Some ancient Southwesterners also kept cool during the summer by constructing energyefficient buildings with thick adobe and masonry walls that served as thermal masses to absorb heat during the day and release it at night, such as the Hopi pueblos of Northern Arizona. A study in the journal Advances in Applied Mathematics described the adobe houses of the Southwest as providing “an automatic air conditioning effect” due to the 12-hour phase lag of heat transfer through the walls.

The Buildings Technology Center of the Oak Ridge National Laboratory found that replacing traditional framing with massive walls in home construction could reduce a building’s energy needs by up to 18%.

Evaporative coolers in the form of misters were originally developed a form a fire suppression in the late 19th century. They were introduced as commercial cooling technology in 1985 and can be seen throughout Arizona, including at Sedona-area restaurants with outdoor patios.

Modular powered evaporative cooling units, or “swamp coolers,” are one of the most energy-efficient methods of cooling and were the primary form of climate control in Arizona in the middle of the 20th century. In 1951, five Phoenix-area companies were manufacturing half of the nation’s swamp coolers.

According to the Department of Energy, swamp coolers use about 25 percent of the energy that a comparable air conditioning unit does.

Windcatchers and wind towers, consisting of elevated airscoops with appropriate ducting, have been in use in Egypt and Iran for more than 3,000 years to provide cooling and ventilation. Even in still air, wind towers provide cooling via the stack effect as heated air within a building rises and escapes via the tower, to be replaced by cooler air.

Windcatchers can be also combined with a qanat — an underground canal — or another water source to provide additional evaporative cooling.

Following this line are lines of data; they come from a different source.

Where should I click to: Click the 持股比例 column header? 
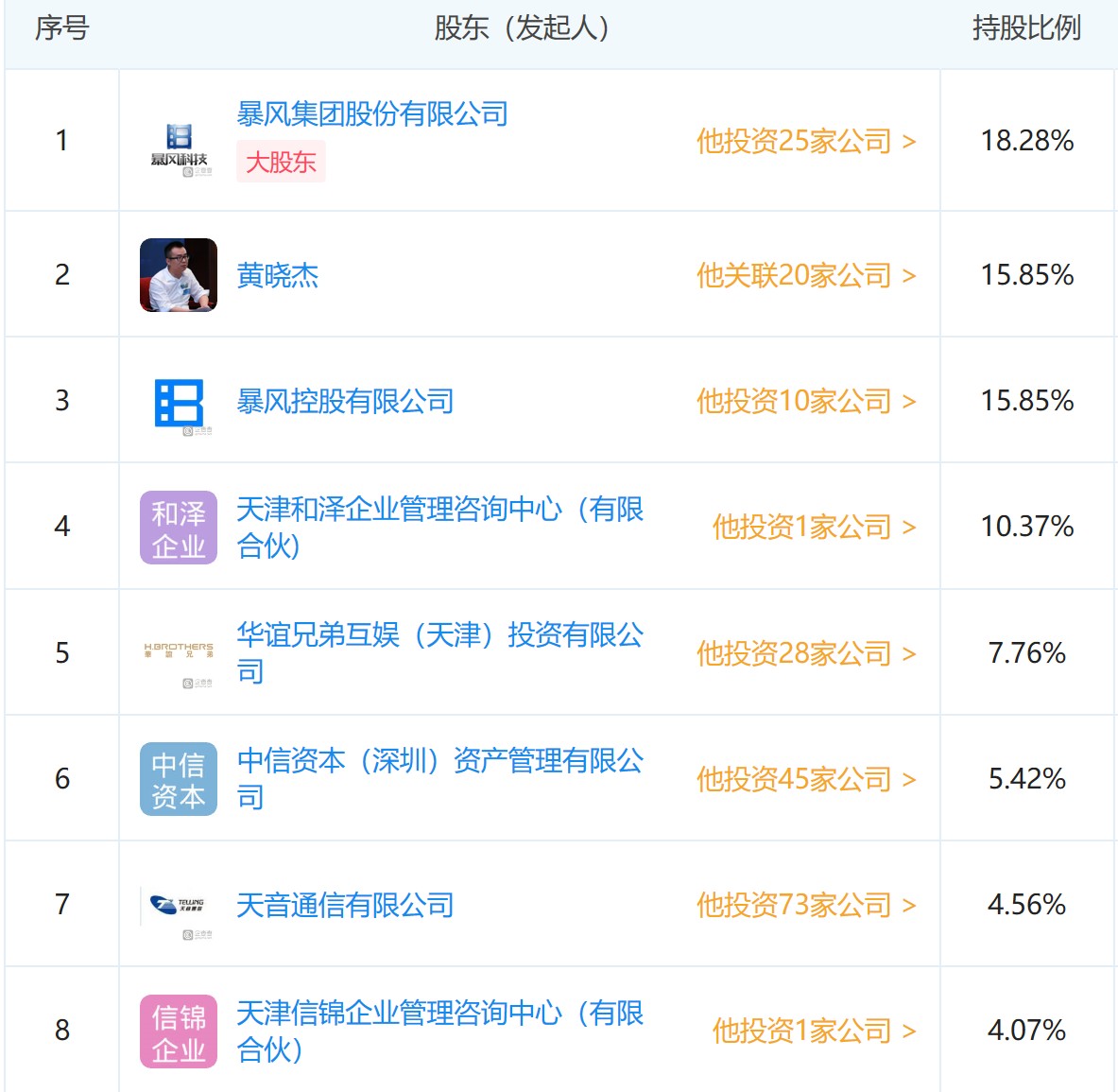pos(1026,28)
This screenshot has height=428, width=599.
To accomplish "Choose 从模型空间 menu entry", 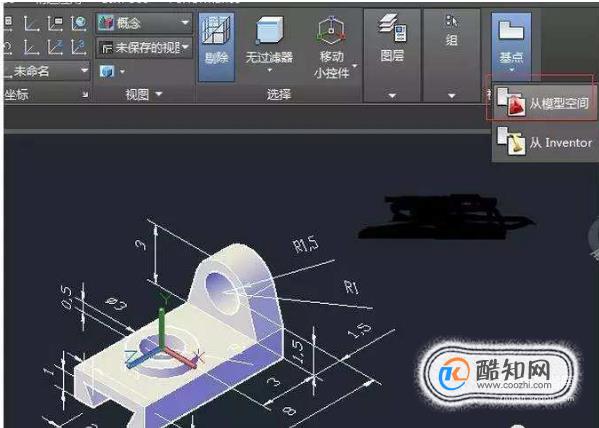I will coord(545,102).
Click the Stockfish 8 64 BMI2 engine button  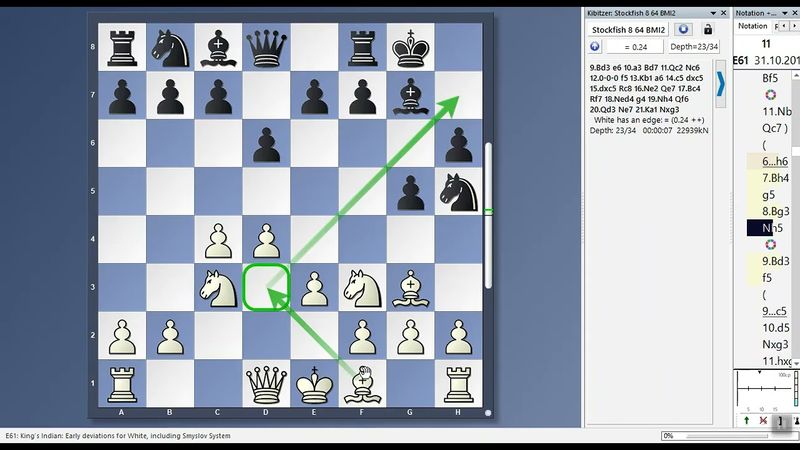click(x=631, y=29)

In this setup, hot air passes through an intake, over a water source that absorbs some of its energy and then through the habitable areas of a building.

In modern architecture, this combination is called passive downdraft evaporative cooling. One of the first modern buildings designed with PDEC was the Torrent Research Centre, a large pharmaceutical laboratory in Ahmedabad, India; the laboratory was found to use 64% less energy than an equivalent-sized building equipped with conventional air conditioning. A study of a similarly-designed office building in Seville by De Montfort University found an energy reduction of 75% compared to an air-conditioned building.

The visitor center at Zion National Park employs a mostly-passive downdraft and evaporative cooling system that uses a single pump to supply water to the building’s cooling system.